* **TASK TO CARRY OUT**
Which lines run from the line with "Task: Click the magnifier icon in Find box" through the line with "Switch to the IDE tab" in the entries below? Print them exactly, both ends included, and nothing more.

* **DATASET EXTRACT**
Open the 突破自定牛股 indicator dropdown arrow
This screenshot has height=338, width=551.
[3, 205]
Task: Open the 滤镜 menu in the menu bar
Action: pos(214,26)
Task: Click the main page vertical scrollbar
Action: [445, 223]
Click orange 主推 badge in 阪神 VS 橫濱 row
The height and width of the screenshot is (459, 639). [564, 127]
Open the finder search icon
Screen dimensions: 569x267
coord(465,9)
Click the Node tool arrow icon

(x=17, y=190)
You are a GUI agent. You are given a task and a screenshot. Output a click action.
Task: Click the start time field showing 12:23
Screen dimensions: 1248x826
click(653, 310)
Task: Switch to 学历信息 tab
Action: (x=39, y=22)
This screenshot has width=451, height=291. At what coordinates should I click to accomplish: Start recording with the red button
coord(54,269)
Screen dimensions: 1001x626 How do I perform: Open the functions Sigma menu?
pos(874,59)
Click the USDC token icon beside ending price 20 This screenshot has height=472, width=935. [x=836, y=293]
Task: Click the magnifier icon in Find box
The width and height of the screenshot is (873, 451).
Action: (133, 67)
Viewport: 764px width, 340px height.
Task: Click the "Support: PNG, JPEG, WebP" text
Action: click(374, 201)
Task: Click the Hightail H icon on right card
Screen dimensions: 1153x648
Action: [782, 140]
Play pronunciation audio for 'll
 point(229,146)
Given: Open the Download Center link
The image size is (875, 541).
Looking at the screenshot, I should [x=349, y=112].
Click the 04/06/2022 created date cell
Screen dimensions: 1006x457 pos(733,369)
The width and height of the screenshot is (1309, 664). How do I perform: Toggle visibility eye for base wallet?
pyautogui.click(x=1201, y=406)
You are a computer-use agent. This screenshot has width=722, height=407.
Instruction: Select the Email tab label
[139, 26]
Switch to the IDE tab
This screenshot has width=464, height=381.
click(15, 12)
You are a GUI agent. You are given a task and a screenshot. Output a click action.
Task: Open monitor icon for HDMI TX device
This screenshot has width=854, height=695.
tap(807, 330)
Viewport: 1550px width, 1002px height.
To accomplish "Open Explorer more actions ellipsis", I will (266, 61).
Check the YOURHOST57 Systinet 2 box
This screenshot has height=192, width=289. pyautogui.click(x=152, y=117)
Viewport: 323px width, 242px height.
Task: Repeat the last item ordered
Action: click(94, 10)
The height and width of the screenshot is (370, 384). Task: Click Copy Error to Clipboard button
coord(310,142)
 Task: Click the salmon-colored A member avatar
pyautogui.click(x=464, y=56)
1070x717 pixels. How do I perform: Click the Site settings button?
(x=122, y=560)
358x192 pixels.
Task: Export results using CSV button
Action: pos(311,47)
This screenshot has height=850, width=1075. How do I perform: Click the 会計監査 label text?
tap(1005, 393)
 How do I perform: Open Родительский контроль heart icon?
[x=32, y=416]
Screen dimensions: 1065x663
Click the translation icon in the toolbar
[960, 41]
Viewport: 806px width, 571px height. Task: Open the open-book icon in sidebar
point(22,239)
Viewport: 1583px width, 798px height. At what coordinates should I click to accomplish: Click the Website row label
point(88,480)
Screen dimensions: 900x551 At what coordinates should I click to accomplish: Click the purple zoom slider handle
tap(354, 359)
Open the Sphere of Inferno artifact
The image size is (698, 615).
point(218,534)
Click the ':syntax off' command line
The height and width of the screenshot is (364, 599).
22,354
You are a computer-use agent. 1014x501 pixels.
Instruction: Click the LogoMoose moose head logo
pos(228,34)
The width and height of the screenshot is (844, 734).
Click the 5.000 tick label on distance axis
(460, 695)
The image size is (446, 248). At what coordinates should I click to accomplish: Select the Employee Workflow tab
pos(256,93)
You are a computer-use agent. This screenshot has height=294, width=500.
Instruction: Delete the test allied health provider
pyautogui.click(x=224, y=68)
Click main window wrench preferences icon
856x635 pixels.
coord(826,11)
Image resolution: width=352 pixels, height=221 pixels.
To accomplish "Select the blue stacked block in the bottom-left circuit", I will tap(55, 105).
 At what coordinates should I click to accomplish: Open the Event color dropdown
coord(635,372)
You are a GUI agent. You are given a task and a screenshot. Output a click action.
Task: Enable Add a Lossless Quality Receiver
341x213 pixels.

* **WRITTEN SOLUTION**
Task: Click the magnifier icon in Find box
The width and height of the screenshot is (873, 451).
Action: (133, 67)
Viewport: 764px width, 340px height.
Task: Click the "Support: PNG, JPEG, WebP" text
Action: click(374, 201)
Task: Click the Hightail H icon on right card
Screen dimensions: 1153x648
Action: [782, 140]
Play pronunciation audio for 'll
 point(229,146)
Given: Open the Download Center link
The image size is (875, 541).
Looking at the screenshot, I should [x=349, y=112].
Click the 04/06/2022 created date cell
Screen dimensions: 1006x457 pos(733,369)
The width and height of the screenshot is (1309, 664). How do I perform: Toggle visibility eye for base wallet?
pyautogui.click(x=1201, y=406)
You are a computer-use agent. This screenshot has width=722, height=407.
Instruction: Select the Email tab label
[139, 26]
Switch to the IDE tab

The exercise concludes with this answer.